It celebrates the BOYS DO CRY campaign, which launched with a transformed version of The Cure’s iconic song, Boys Don’t Cry. The campaign is the brainchild of independent advertising agency The Hallway, produced in partnership with The University of Melbourne’s Centre for Mental Health, Heiress Films, Good Oil’s Tom Campbell, Uncanny Valley, Initiative and powered by UnLtd – raising funds for mental fitness foundation Gotcha4Life.

Next up is Simon Lee, Executive Creative Director and Partner at The Hallway, and also the brains behind the Boys Do Cry campaign.

  1. When was the last time you cried?
    A few days before the Boys do Cry campaign went live, I sent a link to the film to my Dad. He video-called me an hour or so later with tears streaming down his face and we cried together as we talked about the project. It was great; arguably one of the best conversations we've ever had :)
  2. Tell us about your experience of traditional masculine stereotypes growing up.
    I was brought up in a very loving family environment, but there was definitely a very British, underlying stiff-upper lip attitude to dealing with difficult emotions. I also have very clear memories of watching ads by brands like Gillette and aspiring to be like the chiseled, strong, alpha males they featured. In fact, everything from the comic books I read, to the movies I watched, perpetuated a limited idea of "manliness".

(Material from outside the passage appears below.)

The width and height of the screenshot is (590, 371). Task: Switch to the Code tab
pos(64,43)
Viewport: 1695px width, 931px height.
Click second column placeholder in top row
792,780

  3. What would you tell your 15 year old self about opening up and showing your emotions?
    There are a lot of things I would say to my 15 year old self, but the best thing I could do is hold him in a big bear hug and say: "Let it all out; let it all out".
  4. What do you want for the next generation?
    The freedom for men to be vulnerable, to be soft, to talk about their feelings, to cry.
  5. What do we, as a society, need to do to challenge views that men should always put on a brave front?
    Bring an end to two dimensional macho portrayals of masculinity and co-create a narrative that frees men up to be wholly, emotionally, healthily human. Boys Do Cry is hopefully a step in the right direction but we've got to keep the story going and growing.